During the month of July, Rabbi Dvora Weisberg, Ph.D., Director of the School of Rabbinical Studies and Associate Professor of Rabbinics at the Jack H. Skirball Campus of HUC-JIR in Los Angeles, joined eight European and North American scholars, each of whom committed to producing a commentary on one tractate of the Babylonian Talmud. They gathered in residence as summer fellows at the Katz Center of the University of Pennsylvania to discuss the challenges and contributions of feminist readings of the Talmud to the field of talmudic literature. The volumes produced will be part of the Feminist Commentary to the Babylonian Talmud series published by Mohr Siebeck. The month-long collaboratory explored strategies and best practices of writing talmudic commentary and of feminist writing.

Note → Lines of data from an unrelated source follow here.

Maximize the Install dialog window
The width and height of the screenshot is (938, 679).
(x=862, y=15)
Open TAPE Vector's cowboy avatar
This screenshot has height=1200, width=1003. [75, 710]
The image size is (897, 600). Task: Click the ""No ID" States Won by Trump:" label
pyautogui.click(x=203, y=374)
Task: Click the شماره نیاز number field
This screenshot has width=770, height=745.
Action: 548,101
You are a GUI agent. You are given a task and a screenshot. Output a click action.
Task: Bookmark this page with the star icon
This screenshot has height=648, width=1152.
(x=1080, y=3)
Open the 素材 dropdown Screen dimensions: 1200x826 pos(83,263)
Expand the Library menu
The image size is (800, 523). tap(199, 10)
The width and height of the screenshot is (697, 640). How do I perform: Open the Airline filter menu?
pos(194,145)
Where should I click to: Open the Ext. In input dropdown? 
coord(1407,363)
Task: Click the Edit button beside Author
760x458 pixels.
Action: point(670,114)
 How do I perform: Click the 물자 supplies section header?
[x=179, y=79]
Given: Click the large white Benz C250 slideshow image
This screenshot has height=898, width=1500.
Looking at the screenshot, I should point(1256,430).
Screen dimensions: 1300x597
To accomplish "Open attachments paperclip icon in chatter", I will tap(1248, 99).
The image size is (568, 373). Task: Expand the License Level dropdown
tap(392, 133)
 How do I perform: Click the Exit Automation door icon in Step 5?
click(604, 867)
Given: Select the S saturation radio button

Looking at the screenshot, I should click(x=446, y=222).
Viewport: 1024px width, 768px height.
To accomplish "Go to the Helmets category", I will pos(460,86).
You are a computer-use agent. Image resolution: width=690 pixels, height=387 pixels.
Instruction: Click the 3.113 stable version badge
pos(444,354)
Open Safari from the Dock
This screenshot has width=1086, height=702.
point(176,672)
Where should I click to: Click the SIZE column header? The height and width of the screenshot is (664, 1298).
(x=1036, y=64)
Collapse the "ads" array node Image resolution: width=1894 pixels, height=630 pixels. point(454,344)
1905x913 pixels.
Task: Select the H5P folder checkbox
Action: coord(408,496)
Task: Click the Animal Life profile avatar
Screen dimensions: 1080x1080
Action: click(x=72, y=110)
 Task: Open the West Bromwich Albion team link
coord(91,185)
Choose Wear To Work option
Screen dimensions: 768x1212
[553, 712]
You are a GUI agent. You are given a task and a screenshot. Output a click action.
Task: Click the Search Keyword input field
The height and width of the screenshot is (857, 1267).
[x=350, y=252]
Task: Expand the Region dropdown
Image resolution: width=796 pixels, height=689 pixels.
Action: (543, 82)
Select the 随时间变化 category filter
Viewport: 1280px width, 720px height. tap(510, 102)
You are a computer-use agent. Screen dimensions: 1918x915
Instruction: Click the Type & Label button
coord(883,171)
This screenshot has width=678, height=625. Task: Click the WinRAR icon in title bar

The Taube/Katz collaboratory permits space and time for the scholars to work on their individual commentaries and collectively discuss the challenges of translating this feminist scholarly contribution into commentary—the defining Jewish literary practice for centuries.
Dr. Weisberg said of the collaboratory, “This was an incredible experience on two levels. First, I was able to devote four weeks to research and writing, supported by colleagues and with access to an amazing library. Second, the collaborator, as we called it, offered the opportunity to exchange ideas with colleagues about a project that we are all working on; the commitment to improving the work of each participant and the series as a whole was impressive.”
Dvora Weisberg is Associate Professor of Rabbinics and Director of the School of Rabbinical Studies at HUC-JIR's Jack H. Skirball Campus in Los Angeles. She received her B.A. from Brandeis University and her M.A. and her Ph.D. in Talmud and Rabbinic Literature from The Jewish Theological Seminary (JTS). Before coming to HUC-JIR, Dr. Weisberg taught at JTS, the College of William and Mary, and the University of Pittsburgh.
Dr. Weisberg’s book, Levirate Marriage and the Family in Ancient Judaism, explores the ancient rabbis’ understanding of family and familial relationships. She has written extensively on levirate marriage and gender issues in rabbinic literature.
Dr. Weisberg teaches frequently in informal settings, including adult education programs in congregations, several summers at the URJ Kallah, and sessions for the CCAR and its regional conventions.